Tuesday, December 9, 2014


With friends like these, free speech needs no enemies                            


by
DC Larson



"Whoever told you you only had to hear what didn't upset you?"
- Bill Maher

In the past couple of weeks, I've considered the state of free speech in contemporary culture.

My main focus was on liberals' enthusiasm in seeking to shut down displeasing voices. Those campaigns are less commented on, I found. Besides, liberals are generally thought to be open to debate.

How misleading assumptions can be.

Earlier this year, Maher rightly blasted Islamic intolerance and repression, including the stifling of open expression. Opponents immediately sought the comedian's disinvitation from an announced Berkeley College speaking engagement.

““The irony of the Berkeley situation" Maher shot back, "is I thought campuses were places where free speech was championed. And one of my problems with Islam is that they are not big on free speech–which so offended the Muslims at Berkeley, they wanted to ban my speech.
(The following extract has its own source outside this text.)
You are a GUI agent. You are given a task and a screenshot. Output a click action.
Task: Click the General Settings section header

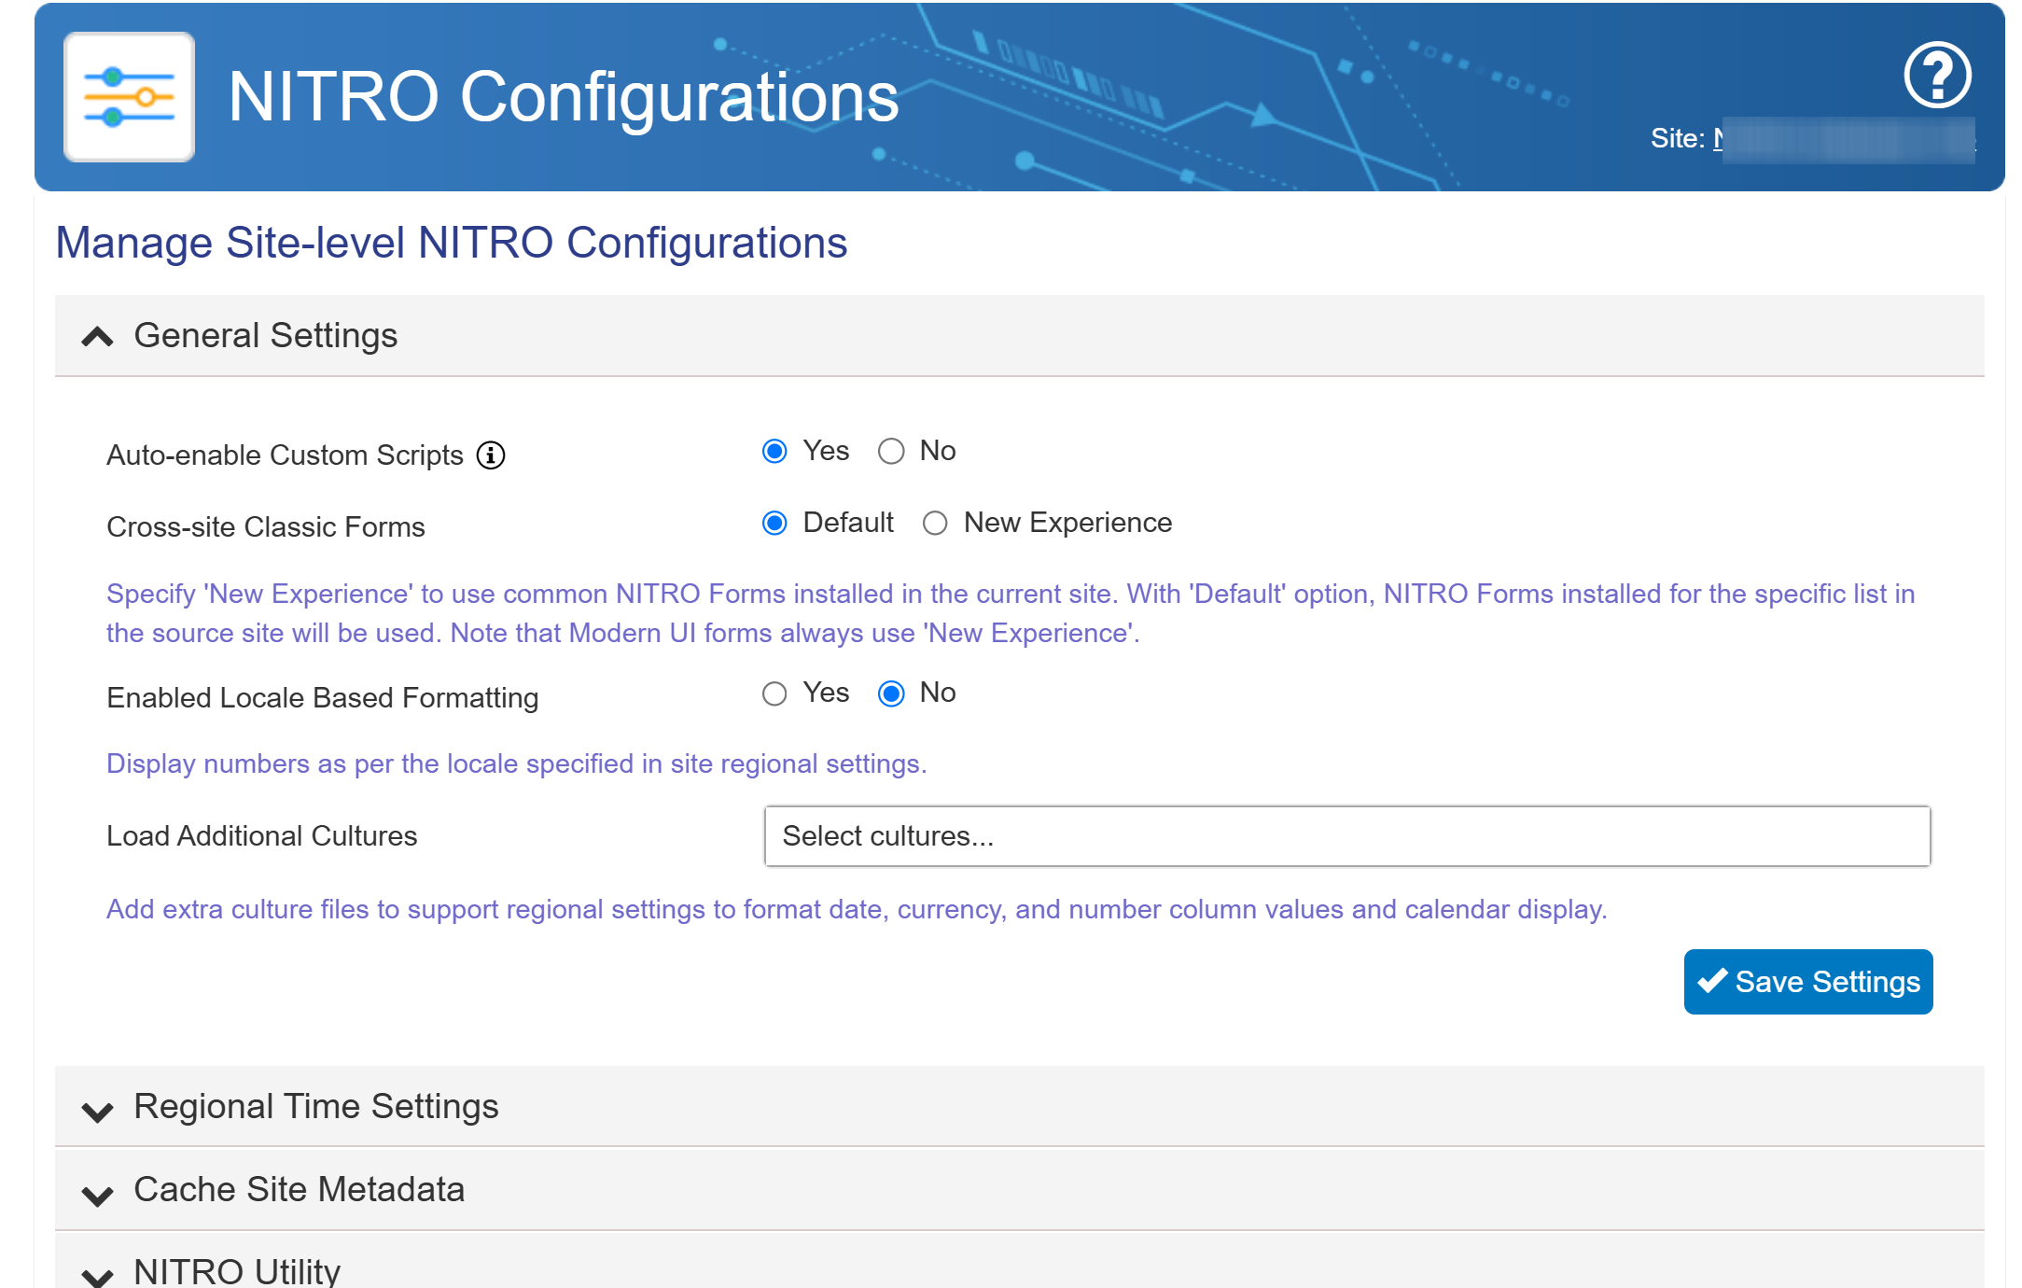point(266,336)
You know, I’m a liberal," he continued. "My message is: be a liberal. Find out what liberalism means and join up. Liberalism certainly should not mean squelching free speech...I would just say to all liberals: we should own the First Amendment the way the right-wingers own the Second.”

Other planned university speakers against whom organized 'disinvitation' efforts have been mounted include Hirsi Ali and George Will. It has become rather routine for ideologically motivated audiences to  shout down such controversial speakers as do appear. 

Then, too, there are the ongoing "Flush Rush" and "Ban Bossy" campaigns. The former would oust from his talk radio position an often disagreeable (by calculation, doubtless) right wing blowhard.

(How many times have we heard of citizens denied work during the McCarthy Era because of their political/cultural opinions?)

The latter is endorsed by Beyonce, Jane Lynch, Emma Watson, and the Girl Scouts, among other celebrity and corporate entities. Its goal is to force a change in the way we all speak. So much for individual freedom. 

And so there looms today an emerging illiberal attitude, a self-righteous intolerance that maintains quashing bad speech rather than disproving it with good is a legitimate step toward establishing social justice.

But make no mistake. The House of Justice cannot be erected with the tyrant's tools.